▶ **WRITTEN REQUEST**:
Copy out every line from the one containing "You are a computer-use agent. Image" down to the one containing "point(762,80)", both included. Leave the pictures out of your copy.

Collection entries
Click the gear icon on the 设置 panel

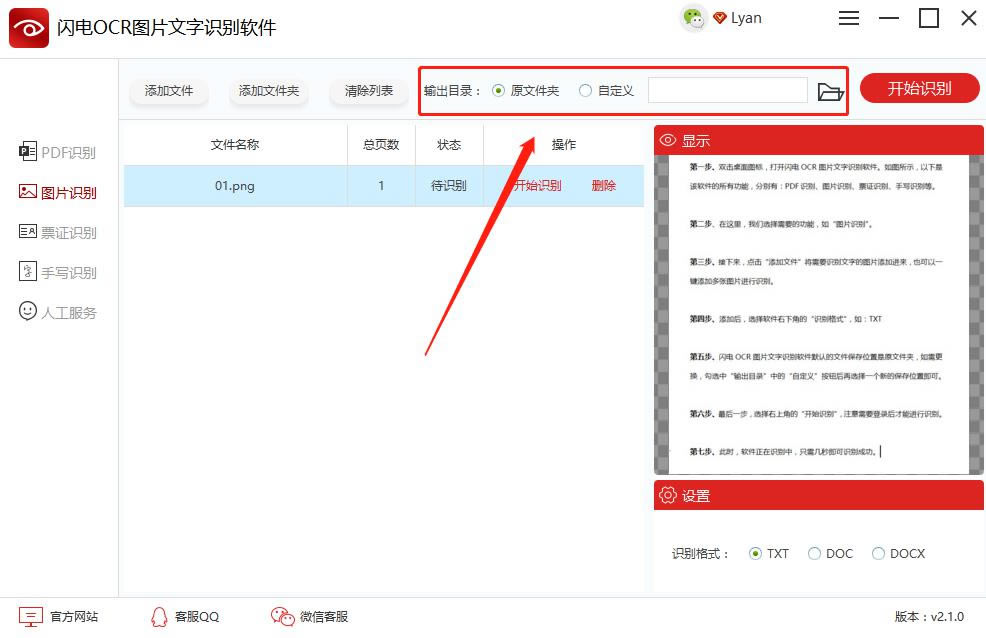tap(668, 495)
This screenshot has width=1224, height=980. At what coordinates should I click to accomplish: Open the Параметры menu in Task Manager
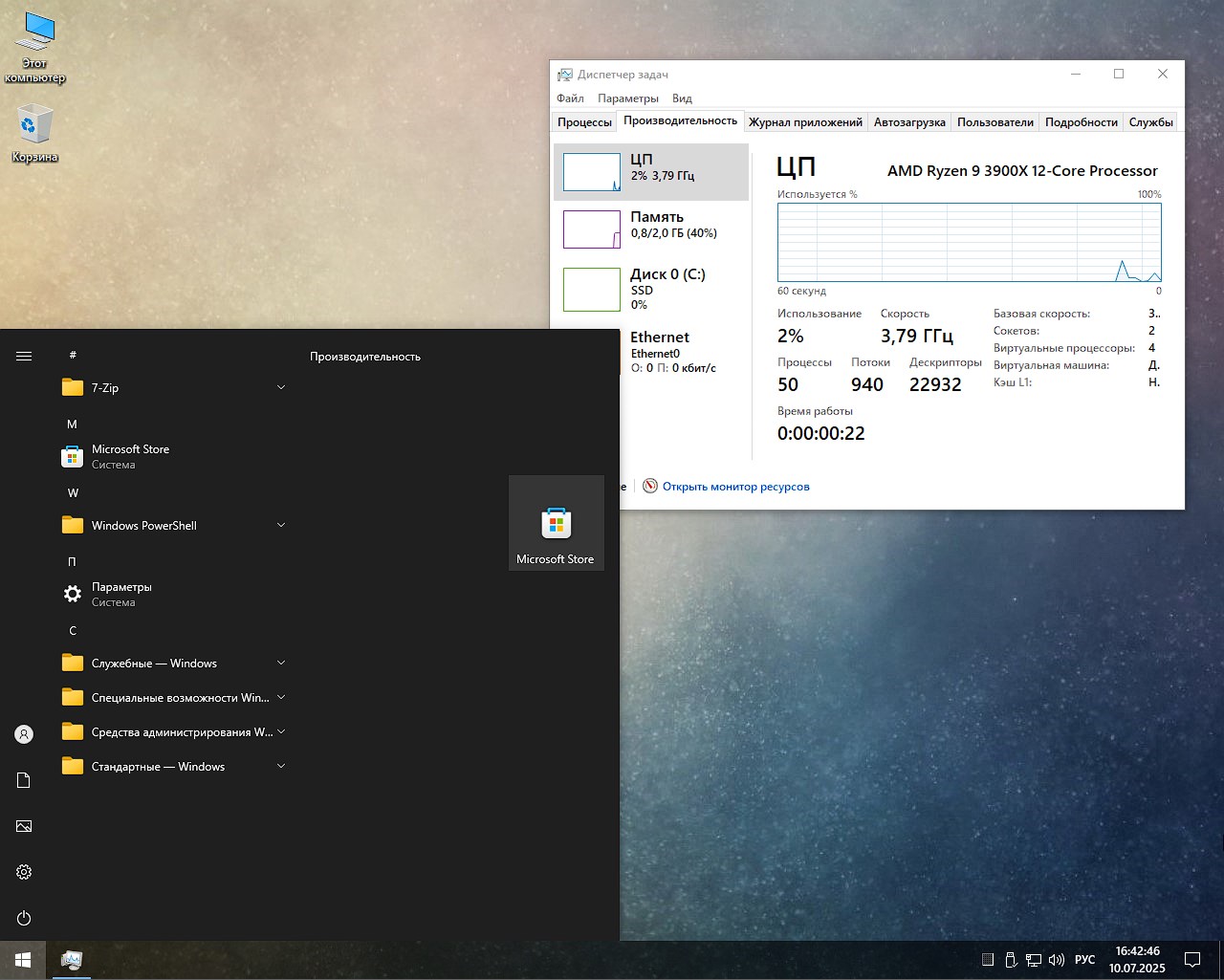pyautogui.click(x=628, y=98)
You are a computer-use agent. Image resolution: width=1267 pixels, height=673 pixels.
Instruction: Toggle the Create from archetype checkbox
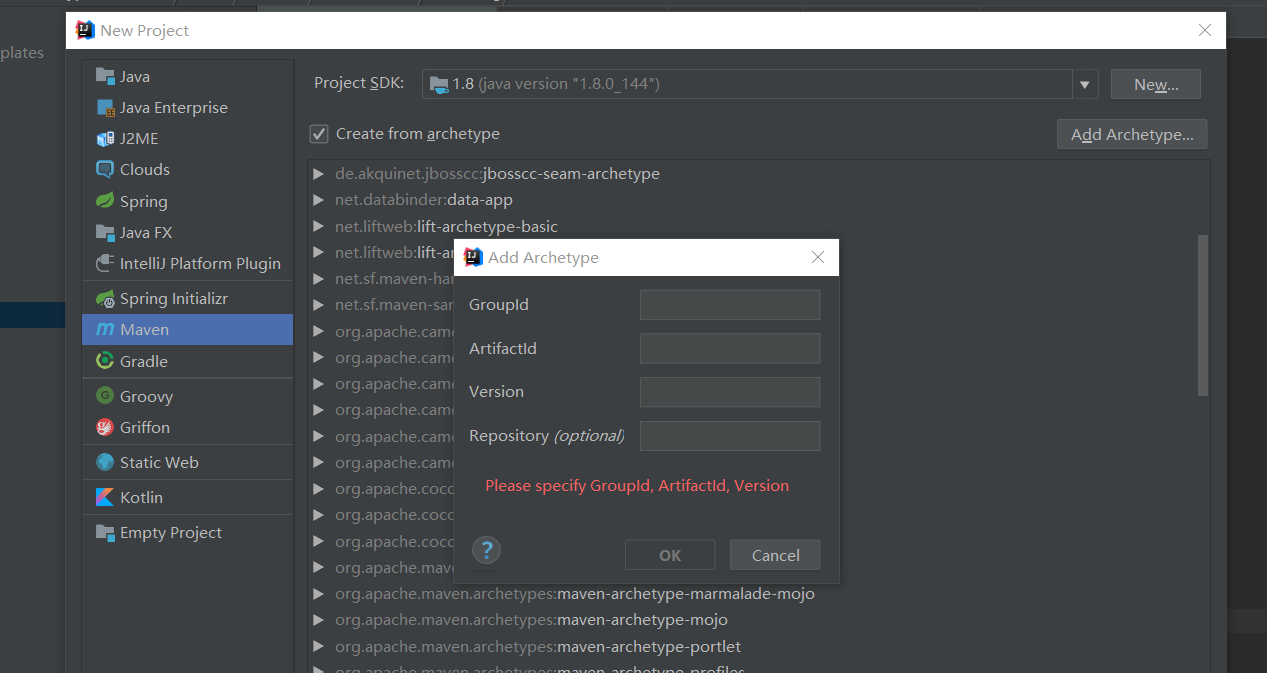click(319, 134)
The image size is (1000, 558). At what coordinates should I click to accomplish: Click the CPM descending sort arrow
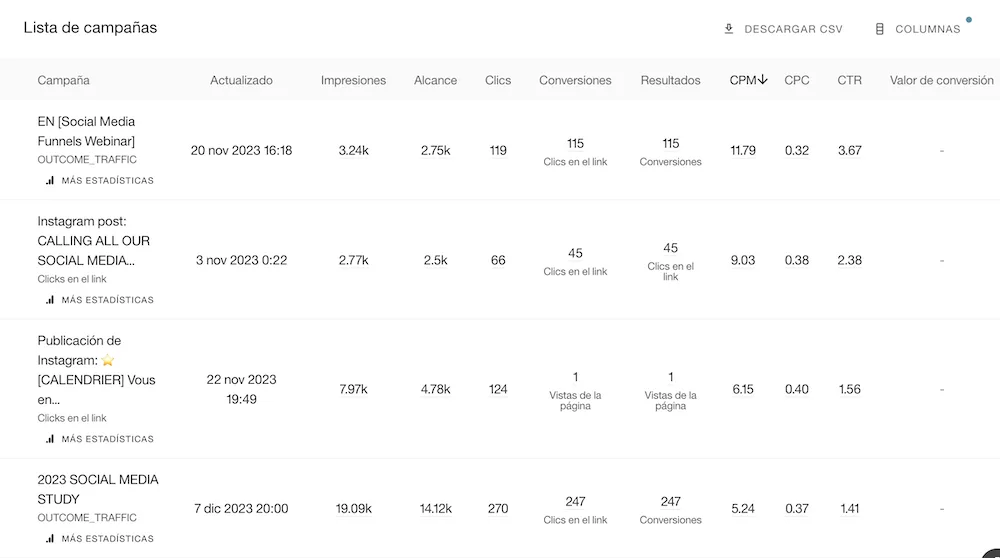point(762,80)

---

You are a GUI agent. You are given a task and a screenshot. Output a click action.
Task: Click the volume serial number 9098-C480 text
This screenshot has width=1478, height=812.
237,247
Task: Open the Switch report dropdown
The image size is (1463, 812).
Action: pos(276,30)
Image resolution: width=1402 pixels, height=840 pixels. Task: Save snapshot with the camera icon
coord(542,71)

==

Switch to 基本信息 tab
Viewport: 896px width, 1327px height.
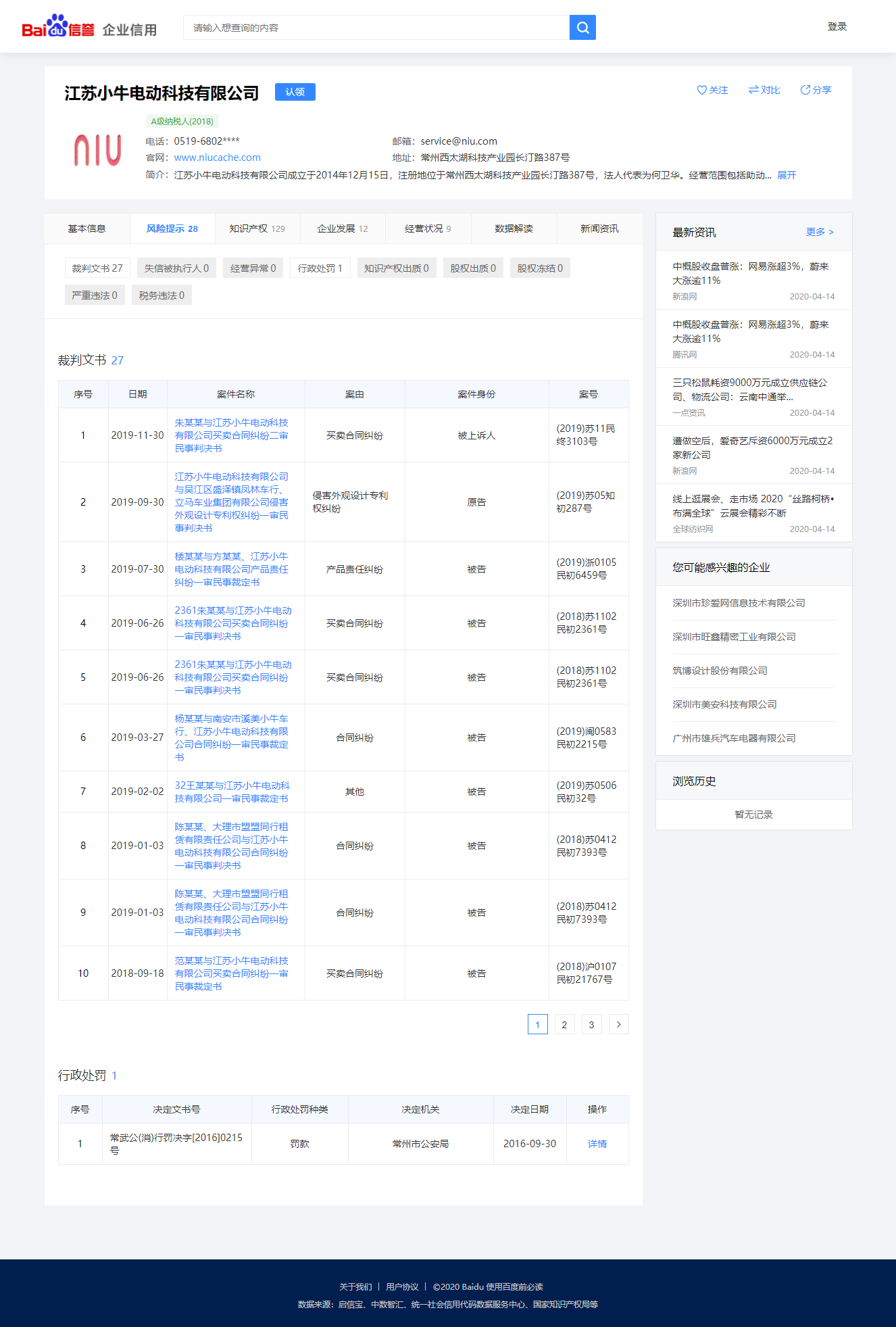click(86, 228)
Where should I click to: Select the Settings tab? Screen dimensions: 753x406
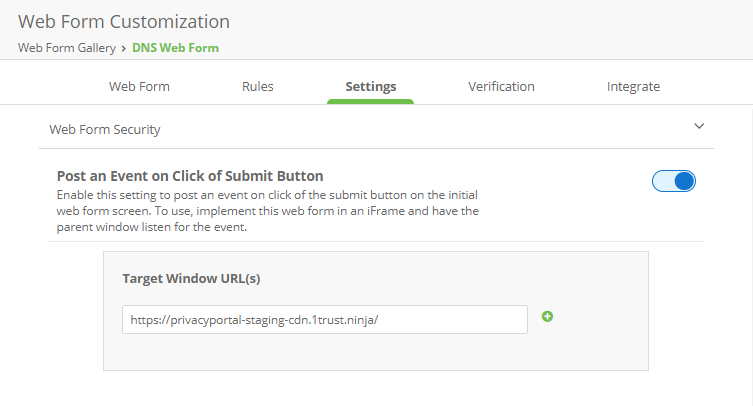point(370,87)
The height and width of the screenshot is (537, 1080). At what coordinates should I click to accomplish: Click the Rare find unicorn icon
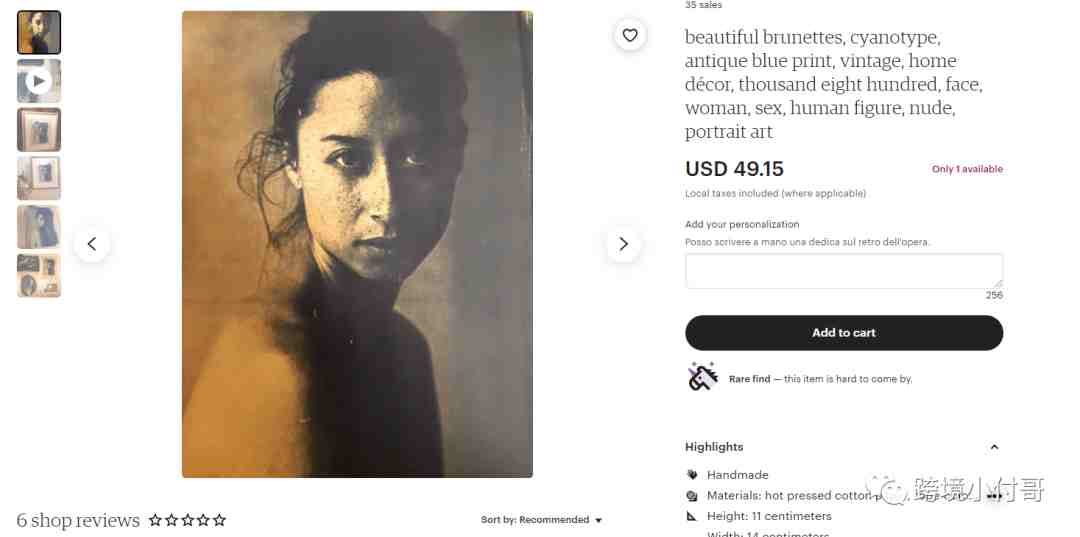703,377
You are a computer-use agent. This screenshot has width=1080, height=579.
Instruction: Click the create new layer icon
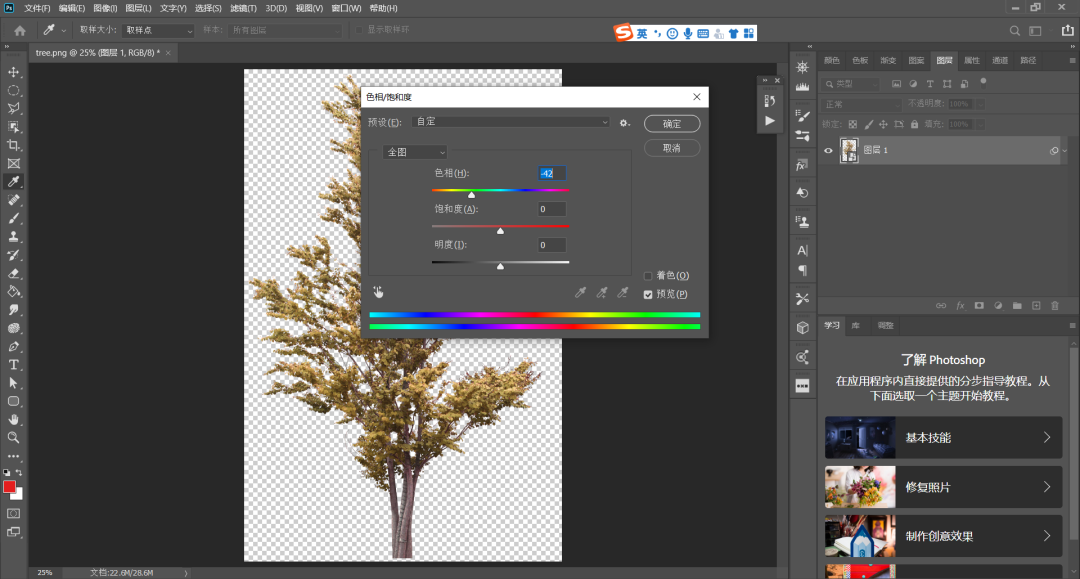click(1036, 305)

▶ **SOLUTION BELOW**:
You are a computer-use agent. Image resolution: width=1267 pixels, height=673 pixels.
Instruction: Toggle the Create from archetype checkbox
click(319, 134)
The image size is (1000, 558). At what coordinates should I click to accomplish: Click the CPM descending sort arrow
point(762,80)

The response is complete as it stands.